This thread has been locked.

If you have a related question, please click the "Ask a related question" button in the top right corner. The newly created question will be automatically linked to this question.

TMS320C6745: dsplib: further optimization

Part Number: TMS320C6745

Hi, i am using TMS320C6745.

I am seeing that most of functions of the official C674x dsplib are quite "general purpose", in the sense that they are compiled under few operating hypothesis. In particular, the batch size N is often supposed to be only multiple of two / four, so i expect that into such function there is something like a FOR loop executing the condition many times as N increases, once every 2 or four samples.

In my application i always need to handle data at larger batches (16). The question is: if i rewrite some of the dsplib functions (especially blk_move, w_vec, dotprod, vecmul) specifically for N = 16, will my function execute "always the same way" avoiding all the "FOR conditions"? Can i expect to have a significant increase of performances by rewriting dsplib specifically for N = 16?

  • DSPLIB functions are provided in full source and under BSD licensing to allow users to use it as is or with modifications so you can certainly attempt to optimize the code. The reason why the batch size N is often multiple of two or four is that the function use dual or quad data load operations supported in C674x ISA. 

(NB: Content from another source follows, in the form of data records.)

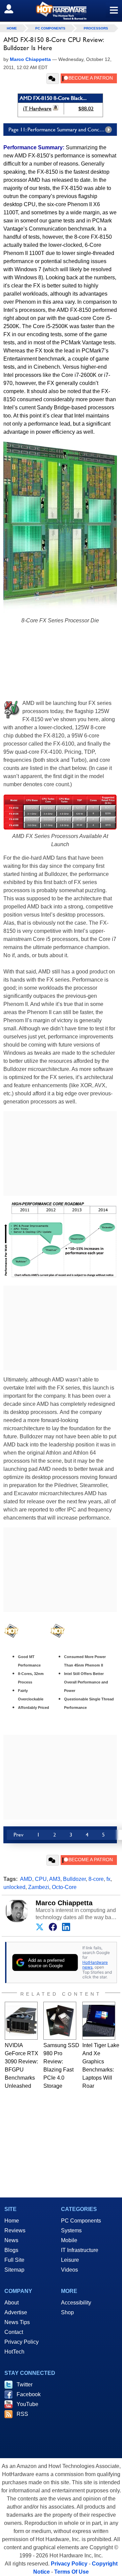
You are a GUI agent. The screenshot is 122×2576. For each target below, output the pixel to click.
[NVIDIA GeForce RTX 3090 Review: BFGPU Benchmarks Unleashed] (21, 2021)
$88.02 (86, 108)
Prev (18, 1834)
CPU (41, 1879)
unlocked (14, 1887)
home (12, 28)
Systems (71, 2230)
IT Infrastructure (79, 2250)
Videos (69, 2270)
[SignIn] (13, 8)
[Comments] (52, 78)
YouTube (27, 2404)
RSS (22, 2414)
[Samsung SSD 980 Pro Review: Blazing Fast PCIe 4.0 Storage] (60, 2021)
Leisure (70, 2260)
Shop (67, 2312)
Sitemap (14, 2270)
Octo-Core (64, 1887)
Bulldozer (74, 1879)
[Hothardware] (61, 11)
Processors (96, 28)
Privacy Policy (21, 2342)
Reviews (14, 2230)
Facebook (29, 2394)
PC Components (50, 28)
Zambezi (38, 1887)
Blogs (11, 2250)
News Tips (17, 2322)
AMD (26, 1879)
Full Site (14, 2260)
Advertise (15, 2312)
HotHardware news (95, 1965)
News (11, 2240)
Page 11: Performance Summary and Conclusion (60, 129)
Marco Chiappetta (64, 1903)
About (11, 2302)
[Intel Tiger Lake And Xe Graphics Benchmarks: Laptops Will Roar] (99, 2021)
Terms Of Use (71, 2572)
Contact (13, 2332)
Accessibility (76, 2302)
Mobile (69, 2240)
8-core (96, 1879)
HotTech (14, 2352)
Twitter (25, 2384)
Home (11, 2221)
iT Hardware (37, 108)
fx (108, 1879)
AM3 (54, 1879)
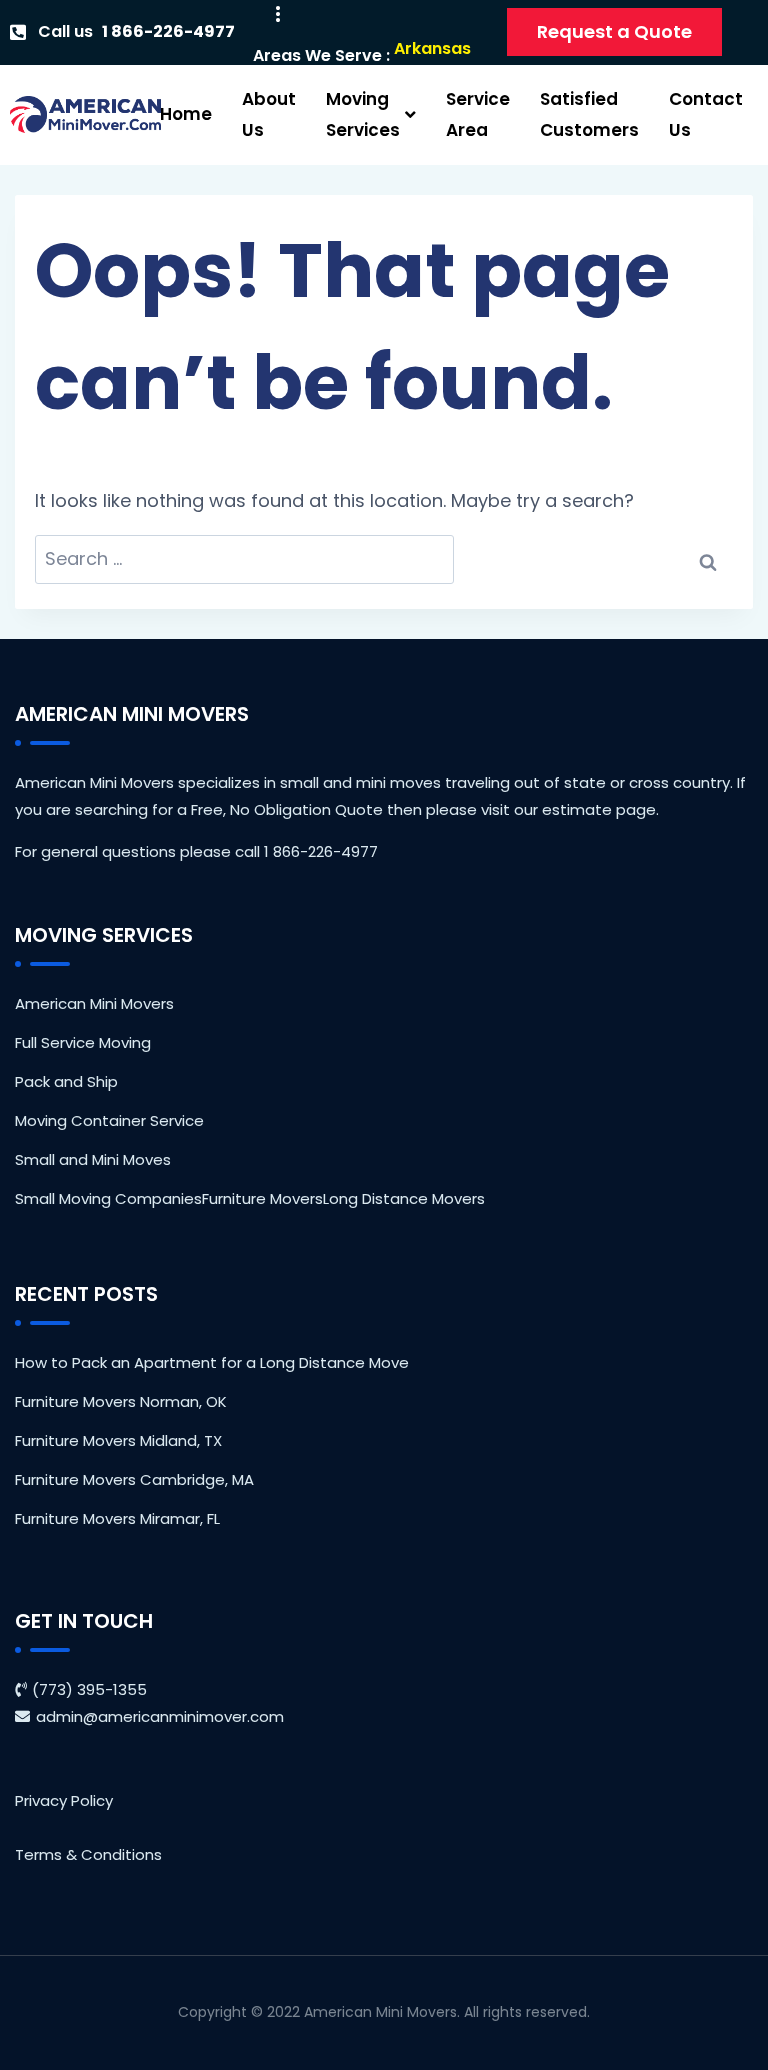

    If you want to extend this to do batch processing of 16, you can certainly do it but we are not sure how much more benefit you may be able to get out of re-writing the function. If you are writing the code to unroll the loop, you may want to see how well the compiler is doing this in the assembly out put before planning to spend more time on further optimizations.



  • Thank you, i will check the assembler output before proceeding!